For 3 years, it ran in the Greeley Tribune. Since then, it has run in various subsidiaries of the Douglas County News Press. I still have most of my columns in digital format.
For many years, I only gave myself one rule: try to work the word "library" into every piece. My intent was to think in public about just what librarianship means at the end of the 20th century and beginning of the 21st.
There have been many advantages for me. I found that putting library plans out in front of the public, and getting feedback about them, helped me make better decisions. Sometimes, I found that it was very difficult for me to describe those plans or policies -- the kind of thing that makes me realize that they might not be good ideas after all. The weekly discipline of explaining my profession to the public keeps me more mindful, more honest. It also has provided steady visibility for the library and its issues.
January 25, 2007 - Winner of Library Competition is You!
Some of my best friends are library directors. I suppose that isn't surprising. By definition, they tend to share both my values and my interests.
Two of these friends are Douglas County neighbors. Eloise May is the director of the Arapahoe Library District. Bill Knott runs the Jefferson County Public Library System.
Both have held their jobs for quite a while. Eloise has been director for over 20 years, Bill for over 30.
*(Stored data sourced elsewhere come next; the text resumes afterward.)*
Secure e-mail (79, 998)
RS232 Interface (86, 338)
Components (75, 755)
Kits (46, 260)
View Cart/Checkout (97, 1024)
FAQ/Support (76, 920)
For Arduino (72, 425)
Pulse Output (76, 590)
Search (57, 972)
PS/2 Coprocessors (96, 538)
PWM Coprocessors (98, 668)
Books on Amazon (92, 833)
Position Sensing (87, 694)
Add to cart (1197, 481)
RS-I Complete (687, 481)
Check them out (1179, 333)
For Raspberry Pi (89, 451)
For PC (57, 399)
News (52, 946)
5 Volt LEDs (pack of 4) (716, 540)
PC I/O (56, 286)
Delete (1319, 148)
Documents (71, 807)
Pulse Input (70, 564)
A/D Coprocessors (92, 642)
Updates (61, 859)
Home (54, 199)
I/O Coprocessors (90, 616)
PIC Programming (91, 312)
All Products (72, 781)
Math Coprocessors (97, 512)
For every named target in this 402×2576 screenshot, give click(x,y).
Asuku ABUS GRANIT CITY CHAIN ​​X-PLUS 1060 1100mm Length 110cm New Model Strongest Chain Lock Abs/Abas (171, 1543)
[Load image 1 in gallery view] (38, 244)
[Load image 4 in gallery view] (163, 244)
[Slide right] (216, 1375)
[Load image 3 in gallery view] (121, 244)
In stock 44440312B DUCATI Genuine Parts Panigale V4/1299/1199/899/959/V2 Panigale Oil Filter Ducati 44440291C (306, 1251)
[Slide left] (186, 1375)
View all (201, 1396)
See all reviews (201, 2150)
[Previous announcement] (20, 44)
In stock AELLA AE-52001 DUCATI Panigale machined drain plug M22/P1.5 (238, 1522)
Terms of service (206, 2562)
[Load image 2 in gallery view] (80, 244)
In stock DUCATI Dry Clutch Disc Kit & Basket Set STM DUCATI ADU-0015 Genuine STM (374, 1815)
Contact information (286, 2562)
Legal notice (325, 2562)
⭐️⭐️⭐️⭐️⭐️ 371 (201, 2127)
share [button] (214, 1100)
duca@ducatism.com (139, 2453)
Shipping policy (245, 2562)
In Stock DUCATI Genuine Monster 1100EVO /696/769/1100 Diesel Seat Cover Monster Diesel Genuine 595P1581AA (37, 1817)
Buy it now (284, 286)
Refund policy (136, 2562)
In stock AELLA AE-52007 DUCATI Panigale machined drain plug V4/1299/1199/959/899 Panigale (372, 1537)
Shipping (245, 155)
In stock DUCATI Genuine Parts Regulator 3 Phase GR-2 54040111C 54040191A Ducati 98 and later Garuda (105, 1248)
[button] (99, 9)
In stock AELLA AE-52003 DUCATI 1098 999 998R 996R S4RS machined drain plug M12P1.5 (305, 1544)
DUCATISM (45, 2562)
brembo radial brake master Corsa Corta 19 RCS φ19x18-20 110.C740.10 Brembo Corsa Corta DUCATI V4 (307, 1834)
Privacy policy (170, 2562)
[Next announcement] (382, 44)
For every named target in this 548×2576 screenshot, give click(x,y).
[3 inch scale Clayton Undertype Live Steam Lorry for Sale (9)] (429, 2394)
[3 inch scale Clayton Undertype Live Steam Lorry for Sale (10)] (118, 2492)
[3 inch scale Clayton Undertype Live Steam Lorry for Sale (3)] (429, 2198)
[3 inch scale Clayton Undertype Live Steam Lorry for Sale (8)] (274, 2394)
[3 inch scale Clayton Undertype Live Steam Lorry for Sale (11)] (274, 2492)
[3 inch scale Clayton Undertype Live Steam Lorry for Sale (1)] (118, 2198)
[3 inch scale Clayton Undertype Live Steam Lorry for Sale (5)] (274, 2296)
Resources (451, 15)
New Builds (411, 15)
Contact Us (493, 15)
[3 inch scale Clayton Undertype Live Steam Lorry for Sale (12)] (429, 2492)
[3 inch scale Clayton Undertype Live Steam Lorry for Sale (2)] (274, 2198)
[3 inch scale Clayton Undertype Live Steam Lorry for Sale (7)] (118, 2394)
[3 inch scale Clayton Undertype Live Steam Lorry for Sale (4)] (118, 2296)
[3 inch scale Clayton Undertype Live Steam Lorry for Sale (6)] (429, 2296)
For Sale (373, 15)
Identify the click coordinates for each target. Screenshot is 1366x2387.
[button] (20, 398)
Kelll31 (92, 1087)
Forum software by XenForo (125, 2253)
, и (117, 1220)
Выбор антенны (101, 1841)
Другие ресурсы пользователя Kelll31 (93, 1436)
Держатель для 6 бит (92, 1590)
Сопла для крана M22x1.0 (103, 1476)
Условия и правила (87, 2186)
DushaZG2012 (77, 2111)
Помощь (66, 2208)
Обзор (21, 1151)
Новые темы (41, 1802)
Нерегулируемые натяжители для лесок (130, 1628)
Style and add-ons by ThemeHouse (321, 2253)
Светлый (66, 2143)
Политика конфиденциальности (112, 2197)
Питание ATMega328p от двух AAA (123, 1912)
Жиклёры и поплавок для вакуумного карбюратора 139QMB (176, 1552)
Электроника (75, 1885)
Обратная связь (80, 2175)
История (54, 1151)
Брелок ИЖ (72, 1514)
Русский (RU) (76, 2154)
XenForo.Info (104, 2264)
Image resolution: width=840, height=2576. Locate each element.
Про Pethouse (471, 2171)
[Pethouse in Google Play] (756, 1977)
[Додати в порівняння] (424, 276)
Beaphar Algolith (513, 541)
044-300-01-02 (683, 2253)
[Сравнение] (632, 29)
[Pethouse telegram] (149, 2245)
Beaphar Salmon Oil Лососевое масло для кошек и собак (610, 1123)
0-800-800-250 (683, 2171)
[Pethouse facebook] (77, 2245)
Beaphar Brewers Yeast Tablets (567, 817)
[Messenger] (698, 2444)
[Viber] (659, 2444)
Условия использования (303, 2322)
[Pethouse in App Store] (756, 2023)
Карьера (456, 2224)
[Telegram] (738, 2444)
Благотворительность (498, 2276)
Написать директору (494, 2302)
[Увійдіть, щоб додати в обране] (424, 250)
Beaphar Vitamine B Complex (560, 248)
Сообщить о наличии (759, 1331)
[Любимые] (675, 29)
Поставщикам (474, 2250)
Both of their library systems are excellent, well above national averages in virtually every category.
I've learned a lot from them. What I especially like about my library director friends is our total candor about what did -- and did not -- work for us. Our purpose is the same: to provide the best possible service to our communities.
Arapahoe Library District is a close match to us in population (the library district's official service population is significantly less than the whole county, as the district excludes the cities of Aurora, Littleton, and Englewood, who all have their own libraries). Call it 250,000 people. So I've been comparing our numbers to theirs for some time.
In January of every year, I call Eloise to ask for her "circ" number (where "circ" stands for circulation, or total number of items checked out). Always before, Arapahoe was still ahead of us, although last year, not by much. I've been chasing them for 17 years.
Well, in 2006, we finally pulled ahead. They checked out about 4.5 million items. But we checked out 5.5 million.
We beat them by a million!
I was quietly gloating over this when Eloise mused that a 5.5 million circ had to be close to Jeffco's number. Immediately, I called Jeffco and demanded their stats.
And they told me that Jeffco checked out a little over 5,291,000 items in 2006. We beat them, too! And Jeffco has a population of roughly half a million -- about twice our size.
At the beginning of 2006, we were the fifth busiest public library in the state. At the beginning of 2007, we jumped to number three.
Who is ahead of us? Denver and Colorado Springs, in that order. But I don't think either of them is experiencing 21% growth in circ per year. We did.
Heh. They're next.
But it's reasonable to wonder: what explains our rapid rise in use from 2005?
I think there are two primary causes:
1. Merchandising. For the past two years, we've been working hard to use library space to better display our wares. We concentrate on displays and face-out shelving. As a consequence, we have to replace those displays almost hourly.
Where did we come up with the manpower for this effort? Answer: from the staff liberated from the circ desk by our RFID-based self-checkout machines. These same people help our patrons FIND those displays.
2. Supply chain. Also over the past couple of years, we've focused on centralizing purchases, building and monitoring branch profiles to closely match the demands of our patrons. Our materials get here faster than they used to, move through our system quicker, and show up on our shelves the same day they show up at bookstores. (Please note that libraries have to do way more to a book, CD, or movie than a bookstore does, including but not limited to cataloging and marking.)
Incidentally, all of this work -- from our front line staff who work directly with patrons and our stock, and our back room folks who select and MOVE those materials -- is handled by fewer people than we had last year.
Our demand is rising (21% from 2005 to 2006, as noted) -- and much faster than either our population or revenues (each of which climbed about 6% from 2005 to 2006). So, like any other business, we've had to find ways to streamline and improve our operations.
Of course, we'll share all of our hard-won knowledge with all the other libraries we know. So they'll be even tougher competitors.
But why not? No matter who pulls ahead in a friendly competition between libraries, there's only one winner.